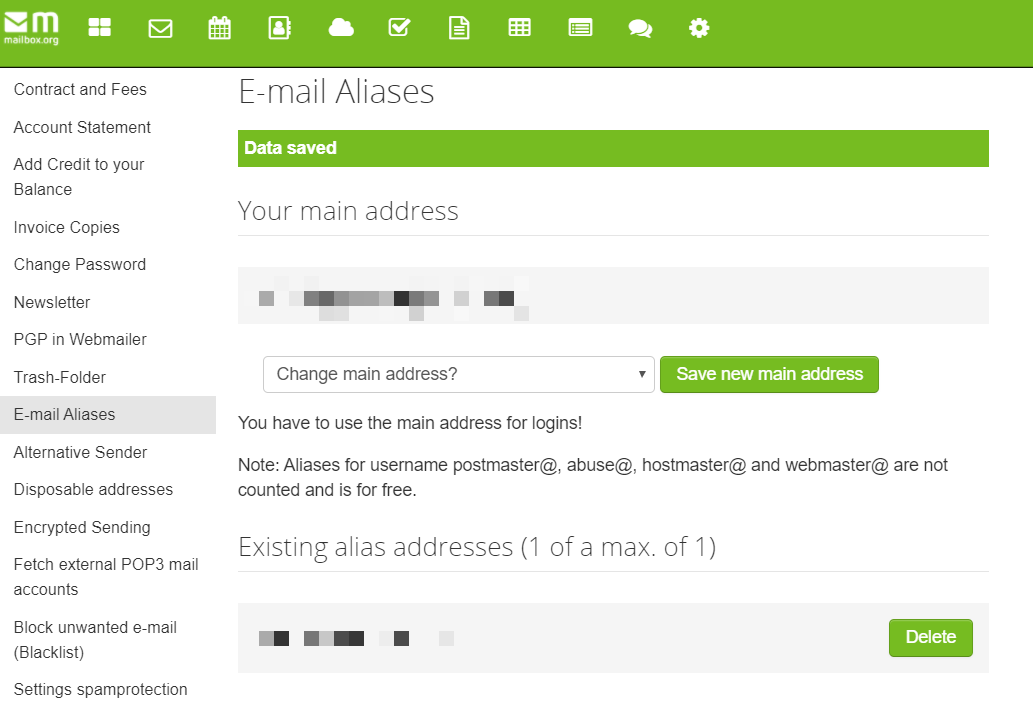1033x712 pixels.
Task: Open Change Password in the sidebar
Action: tap(80, 265)
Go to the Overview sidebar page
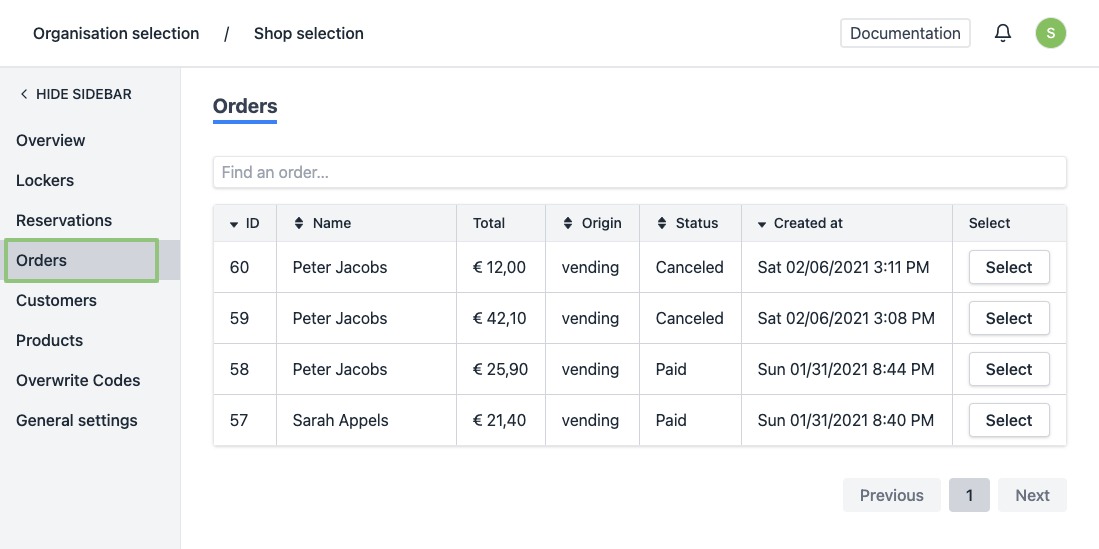This screenshot has height=549, width=1099. click(x=51, y=140)
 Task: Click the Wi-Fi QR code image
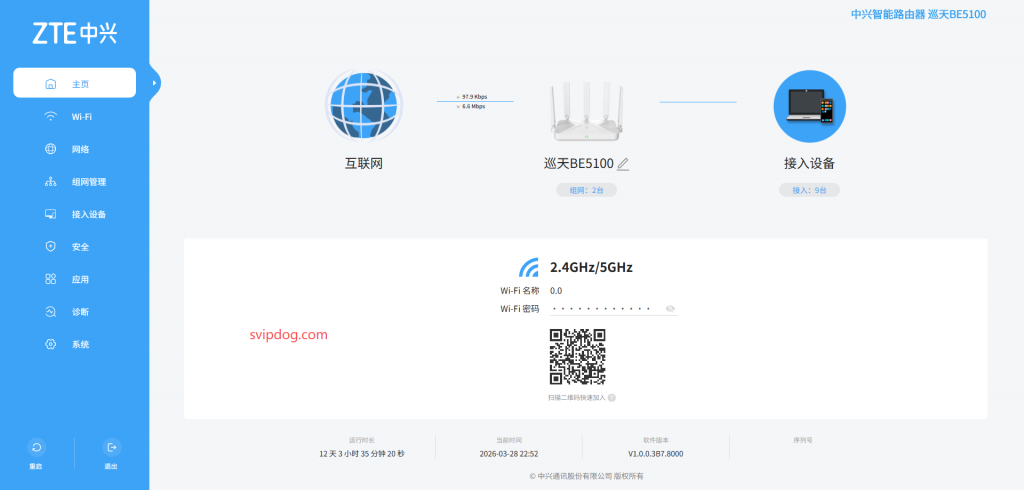(x=577, y=357)
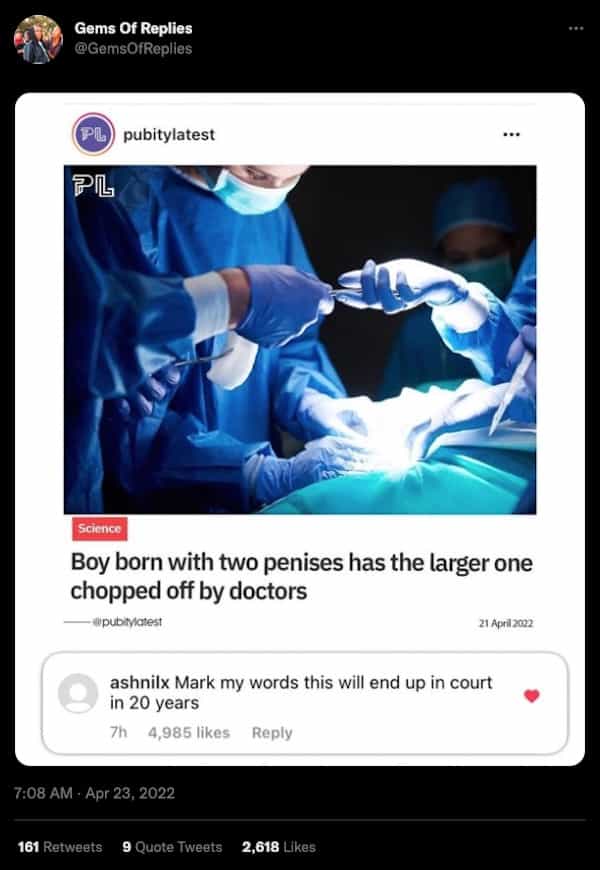Screen dimensions: 600x870
Task: Open the surgery photo in the post
Action: (300, 340)
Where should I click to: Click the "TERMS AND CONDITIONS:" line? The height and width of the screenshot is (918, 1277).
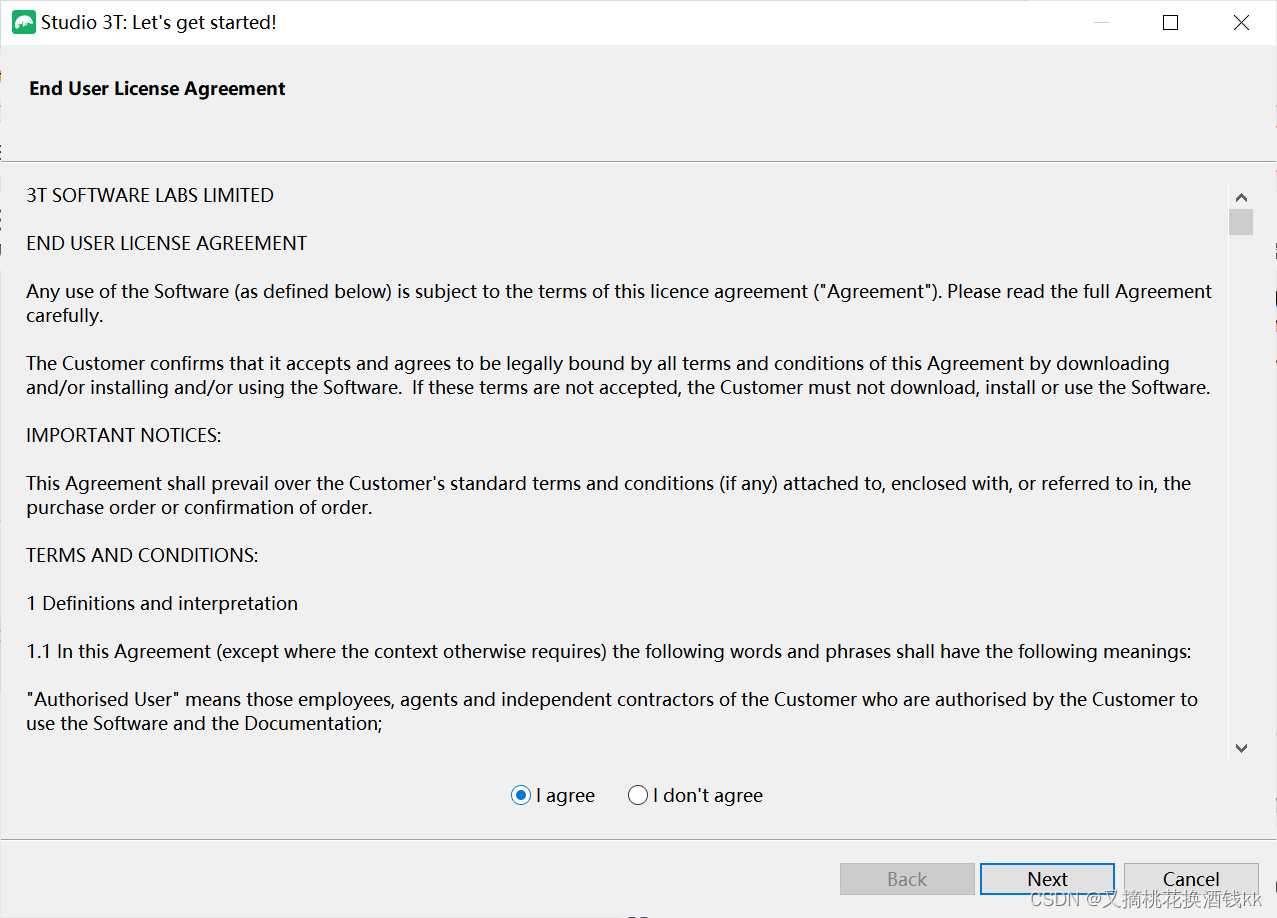(x=142, y=555)
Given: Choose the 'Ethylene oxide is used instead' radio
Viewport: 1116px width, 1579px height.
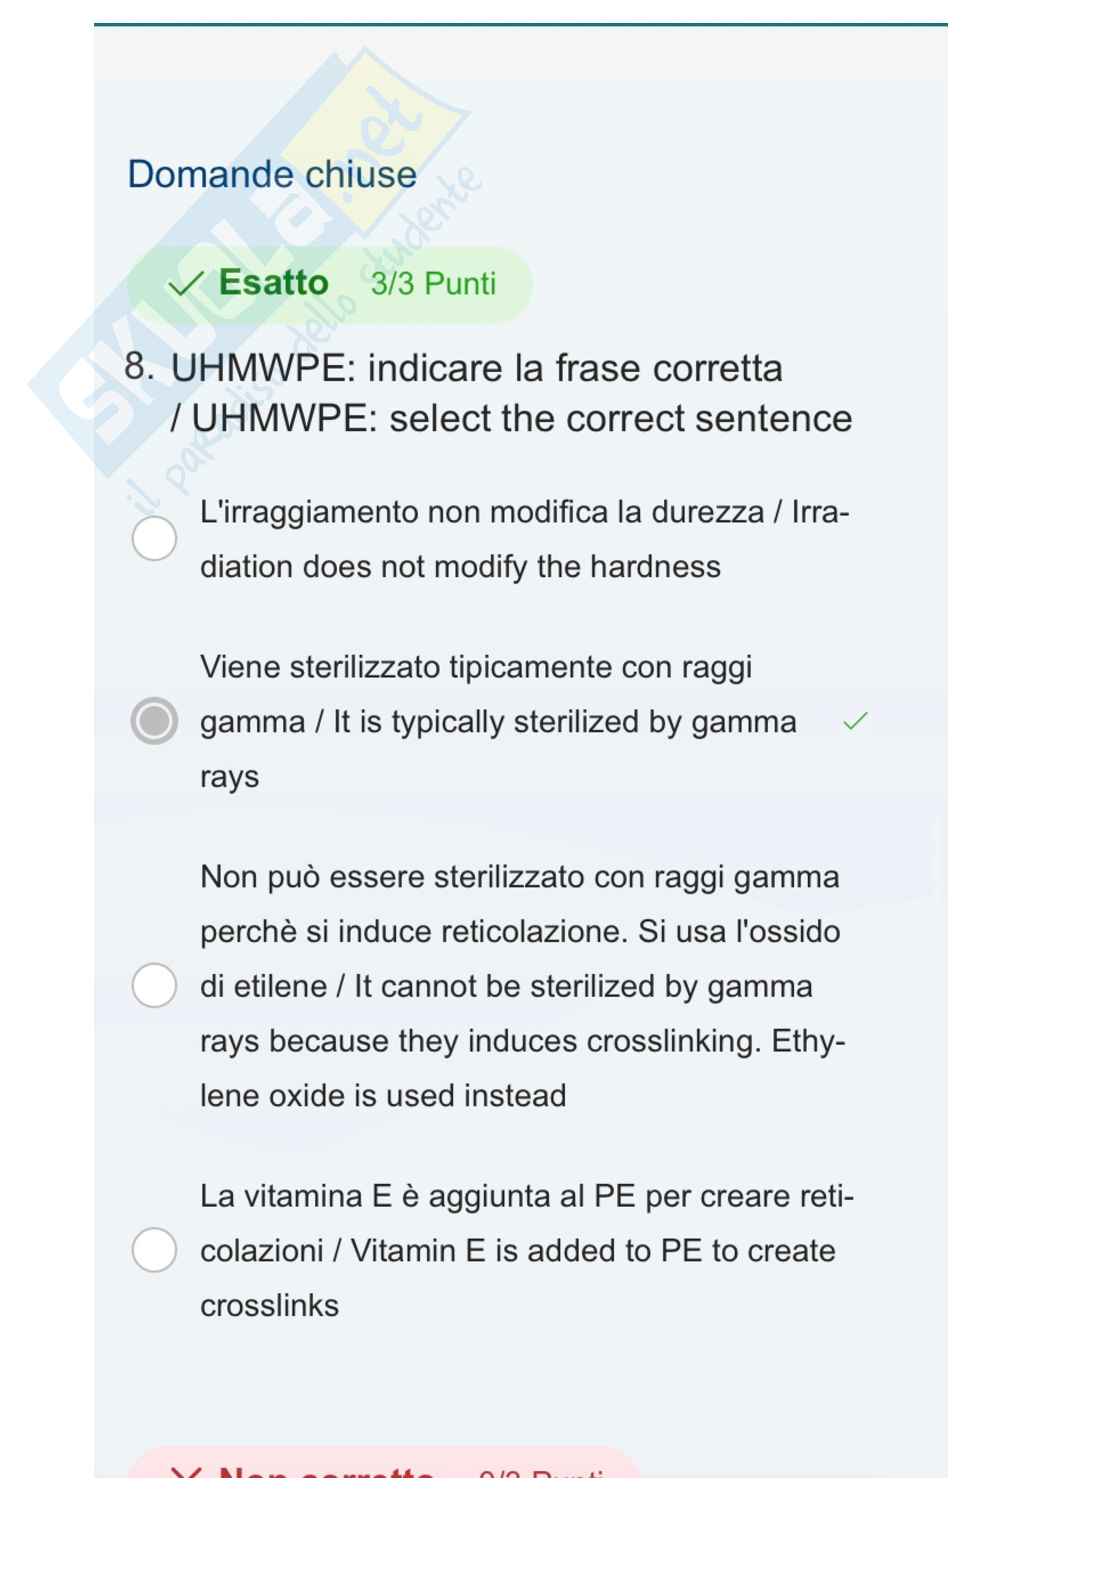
* * * * *
* _Activity_
Copy out the lines exactly as written, beginning with the one that contains "Where should I" and ending with the last line of the material; do not include pictures.

* _Exercise response_
Where should I click to: Click the "TERMS AND CONDITIONS:" line? The height and width of the screenshot is (918, 1277).
(x=142, y=555)
Given: Choose the 'Ethylene oxide is used instead' radio
Viewport: 1116px width, 1579px height.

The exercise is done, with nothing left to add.